Full column (paid registration needed)

2 Comments

  1. Jeha wrote:

    Now THAt would be a surge… Unlike the current policy which is trying to remain “just a little bit pregnant”

    Wednesday, January 17, 2007 at 12:23 pm | Permalink
  2. Mark Pyruz wrote:

    It is obvious that this so-called Surge is nothing more than a political maneuver aimed at maintaining a tenable US military presence in Iraq. What really concerns me is the enormous war debt that is accumulating. EJ Dionne wrote a recent essay reflecting on the adverse military situation in Iraq and the need for a tax hike. Don’t look for the current US administration to address this problem.

    And what of US military strategy in Iraq? Its obvious that a US presence of one million boots on the ground is required to effect a conquest of Iraq, and an occupational presence is required for at least ten years. The American people will not go for such.

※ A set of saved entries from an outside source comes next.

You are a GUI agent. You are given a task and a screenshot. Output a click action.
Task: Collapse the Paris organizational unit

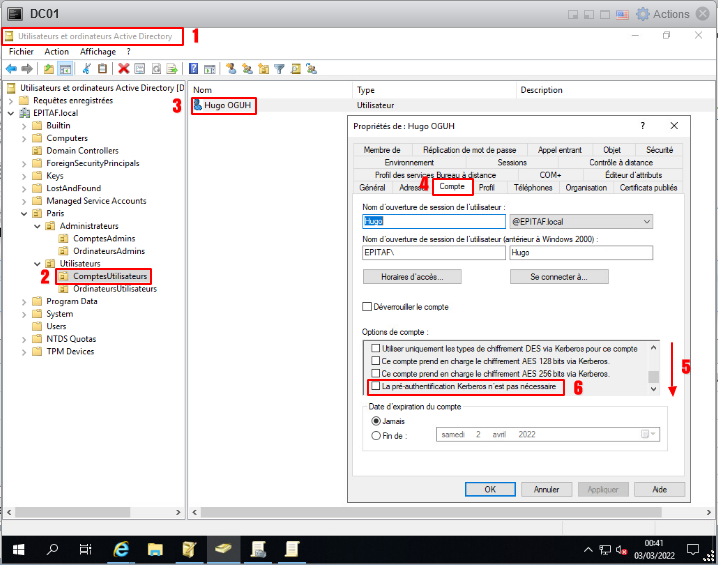point(23,213)
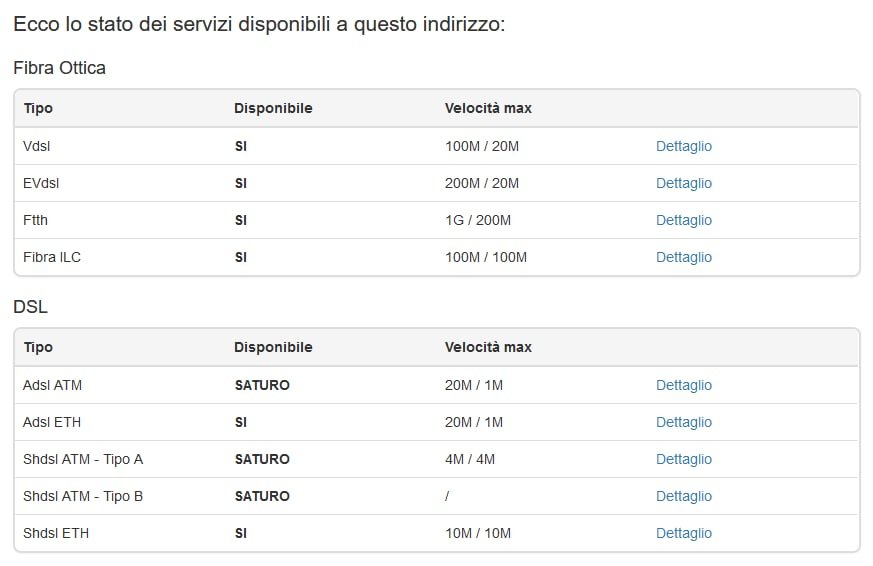The height and width of the screenshot is (566, 873).
Task: Click Disponibile header in DSL table
Action: pos(273,347)
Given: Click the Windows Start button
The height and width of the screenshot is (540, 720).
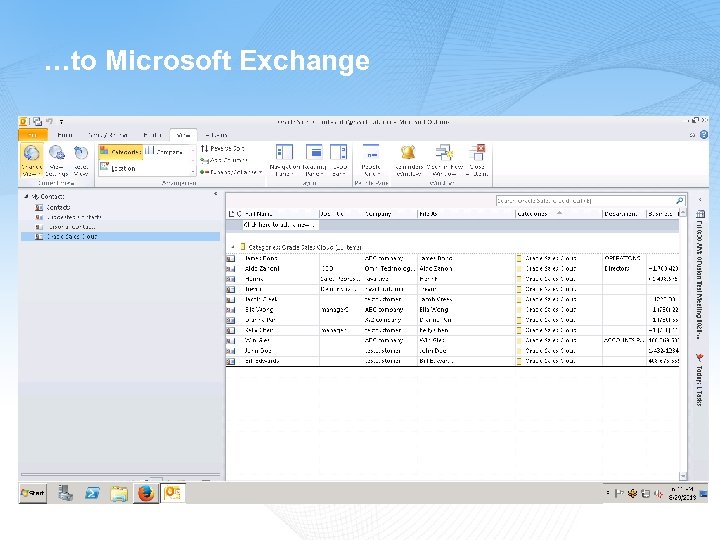Looking at the screenshot, I should click(33, 493).
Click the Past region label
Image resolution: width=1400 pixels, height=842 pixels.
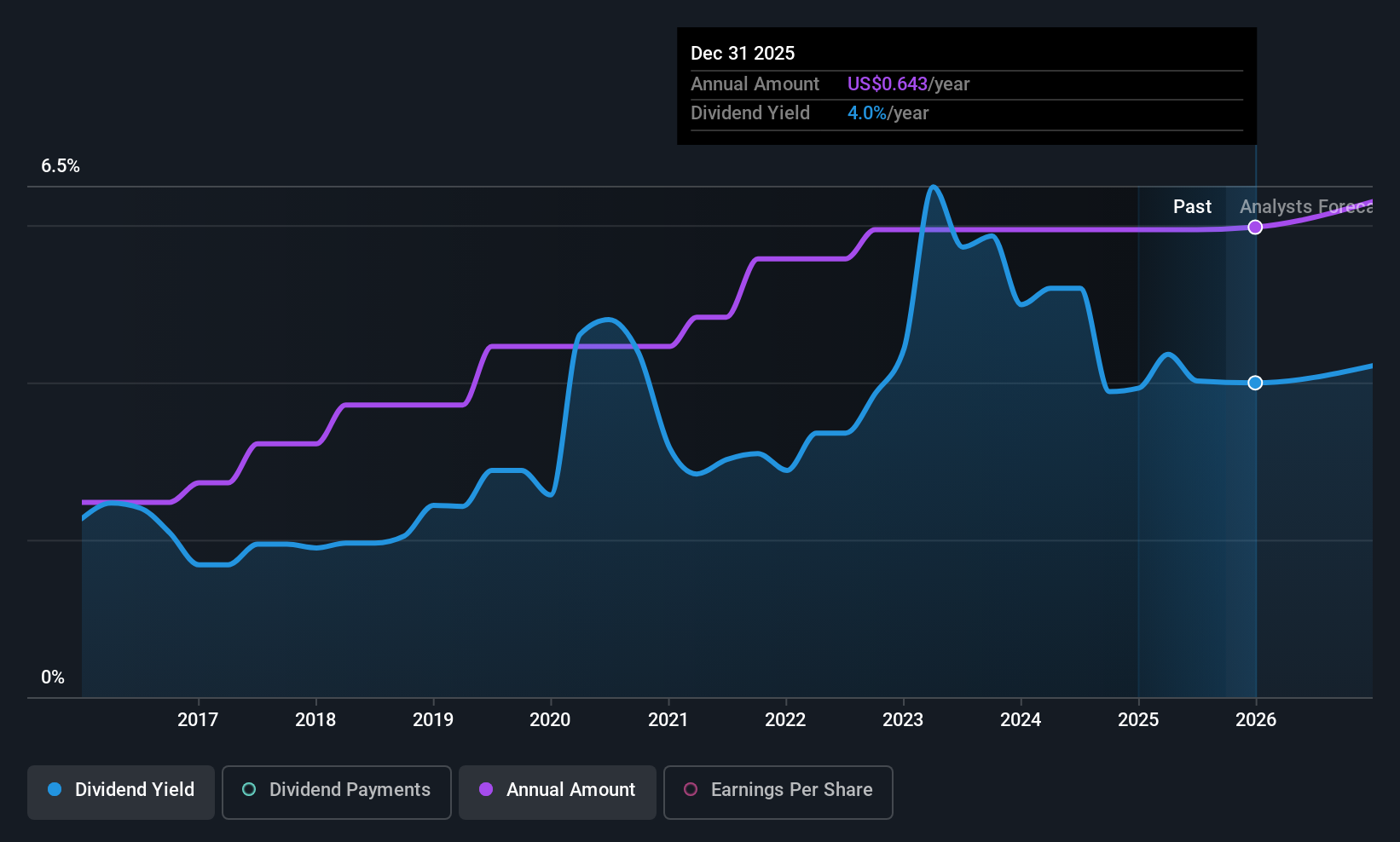click(1192, 206)
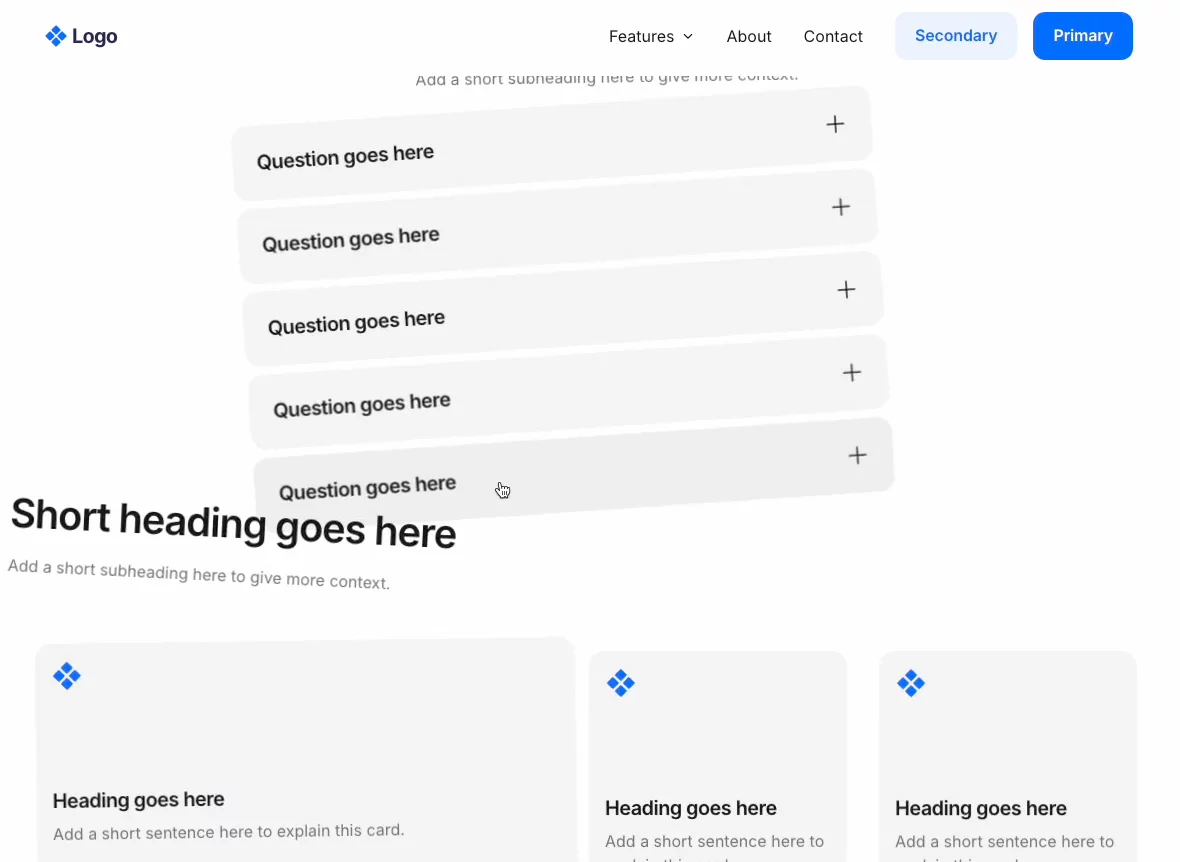Select the wide 'Heading goes here' card
Image resolution: width=1180 pixels, height=862 pixels.
tap(306, 750)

    What about US military personnel? Well Professor Grimsley, there is a mercenary overtone to any volunteer fighting force. This is ’showtime’ for US military personnel. They signed up for this, and by far most voted for GW Bush. To paraphrase a favorite American saying: “You get what you’re paid for”.

    I come from a US military family. My great-great uncle was drafted off the family homestead in Colorado and was injured by a German gas attack in WWI. My great uncle came ashore at Normandy and was KIA during the Battle of Hurtgen Forest. My other great uncle served aboard a USN warship and sustained a combat injury in the Pacific Theater. My uncle served in Korea in the US Army, and my cousin was USMC in VietNam. There are three Purple Hearts in my family.We don’t use that expression “Freedom isn’t cheap” in our family. We humbly served to honor a national commitment or to escape a prevailing condition of poverty.